R. H. W. Dillard, a noted critic at Hollins University, writes, "David Slavitt is one of the most prodigious writers working today. In book after book after book after book after book, he engages, amuses, delights, shocks, astounds, annoys, rouses, arouses, and generally awakens readers from the torpor that the works of too many writers have cast them into."

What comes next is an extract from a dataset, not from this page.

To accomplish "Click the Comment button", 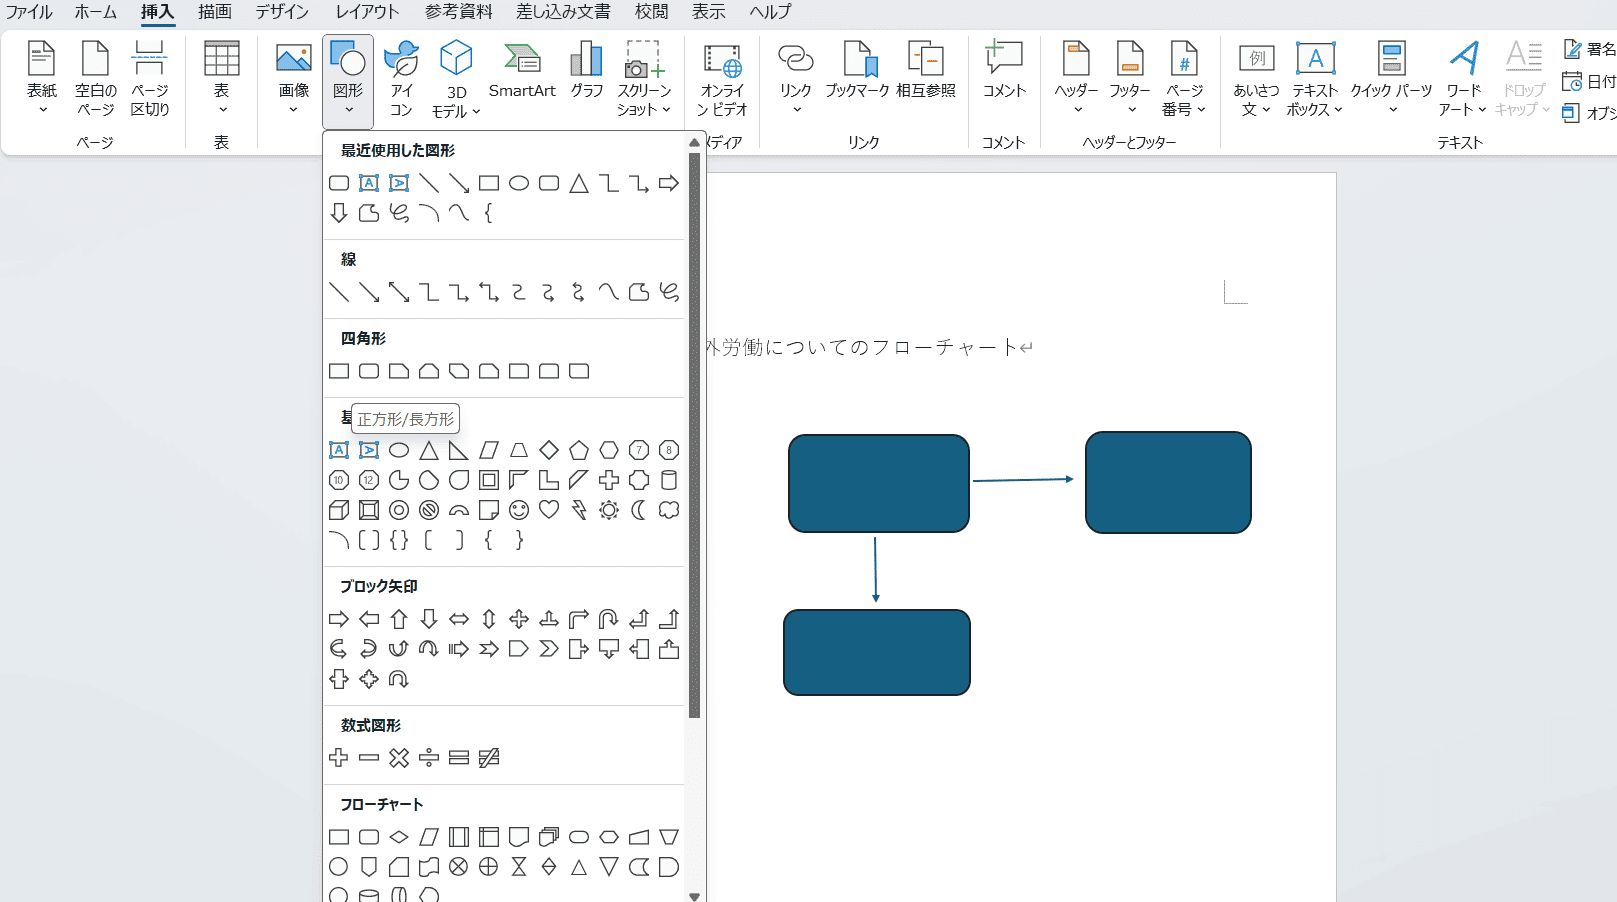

In a lengthy review of Orlando Furioso: A New Verse Translation, critic Steve Baker writes admiringly that
David R. Slavitt has been playing fast and loose with the literary classics since the early 70s when he brought us free adaptations of the Eclogues and Georgics of Virgil, both of which present the original masterworks as filtered through – to put it in his words – the "radically improvisational" lens of the translator. In fact, Slavitt openly refers to these early works not as translations per se, but rather as "verse essays", in which he riffs playfully on the original texts. As renderings into English of Virgil's Latin, his translations of both the Eclogues and the Georgics represent an act of reading, a lively engagement with the original poems, as he transposes them from the distant and antique to the conversational and everyday. They do more to escort us through a reading of the poems than they do to present us with the original texts to read on our own. Shot through with the translator's commentary, dominated by paraphrase and dressed with satirical discussions of the propositional content of the originals, Slavitt's creations are not translations in any traditional sense. In bringing the uninitiated into uniquely colloquial contact with these timeless classics, they do, however, actually amount to pleasantly entertaining romps with the bucolic Virgil."

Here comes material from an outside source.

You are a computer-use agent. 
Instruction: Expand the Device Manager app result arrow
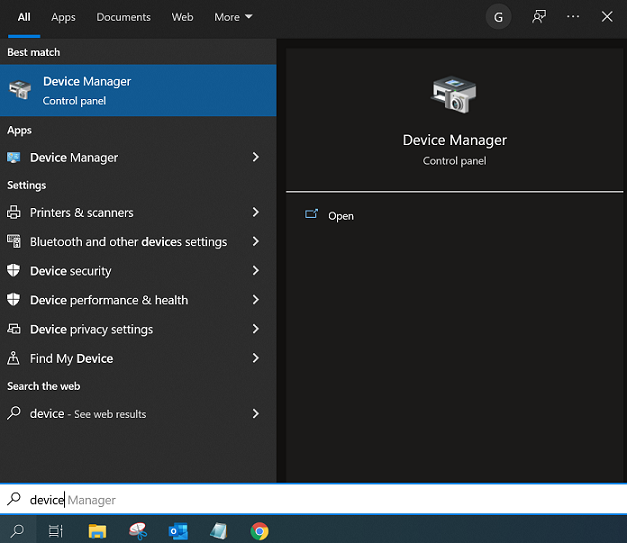(x=256, y=158)
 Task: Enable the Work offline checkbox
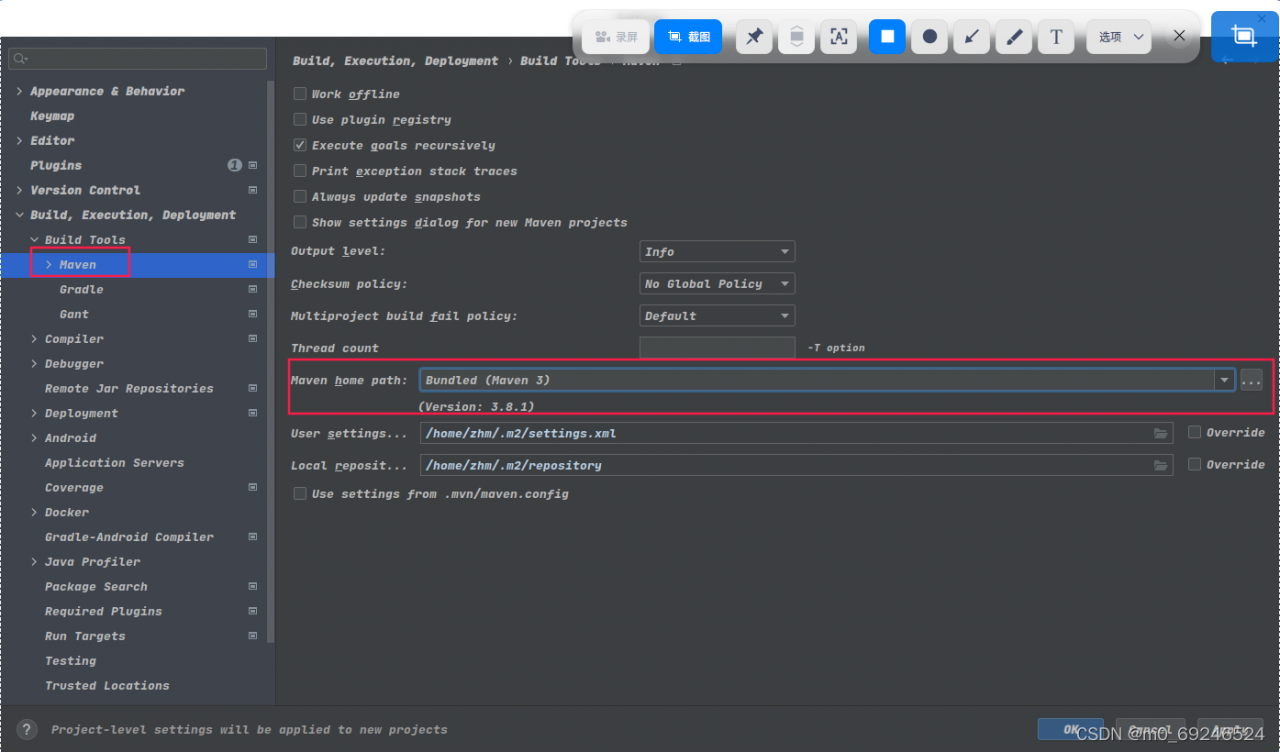(x=300, y=94)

The Cliff, Slavitt's novel about an impostor at a literary retreat in Italy, received praise from many quarters. Publishers Weekly's reviewer wrote, "Smith's witty and playful narration entertains despite some conveniences in the plot. It is his attempt to retain a sense of basic human dignity, however - his desire to prove that he is not 'an altogether worthless person' - that lies at the heart of the novel and invests it with meaning and resonance." Georgia Jones-Davis, writing for the Los Angeles Times, speculated that "Slavitt is not so much telling a story as using his narrative to spoof everything he's probably come across in his distinguished and, let's face it, long academic career." Although Jones-Davis confusedly thought The Cliff "too self-consciously satirical to pass as a real novel," she found much to praise: "There are some wondrously funny moments. Our brilliant, moody, schlemiel of a narrator, a guy who can't even make his rent, is highly critical of the food served at this historic villa. ... The narrator's sincere attempts to reconcile with his alienated daughter are touching and not at all sentimental. The highlight of the book must be the narrator's scathing letter to the manager about the villa's terrible service and dismissive treatment of its guests." Magill Book Reviews wrote, "Slavitt's fiftieth book offers a satiric look at the cosseted world of creative and scholarly retreats, their beneficiaries, staffs, and administrators, as well as creative and academic life more generally."

Awards and honors

Novelist Henry Sutton of Norwich, England, used the name David Slavitt for his protagonist, "a genial crime writer trying to boost his sales," in his novel My Criminal World.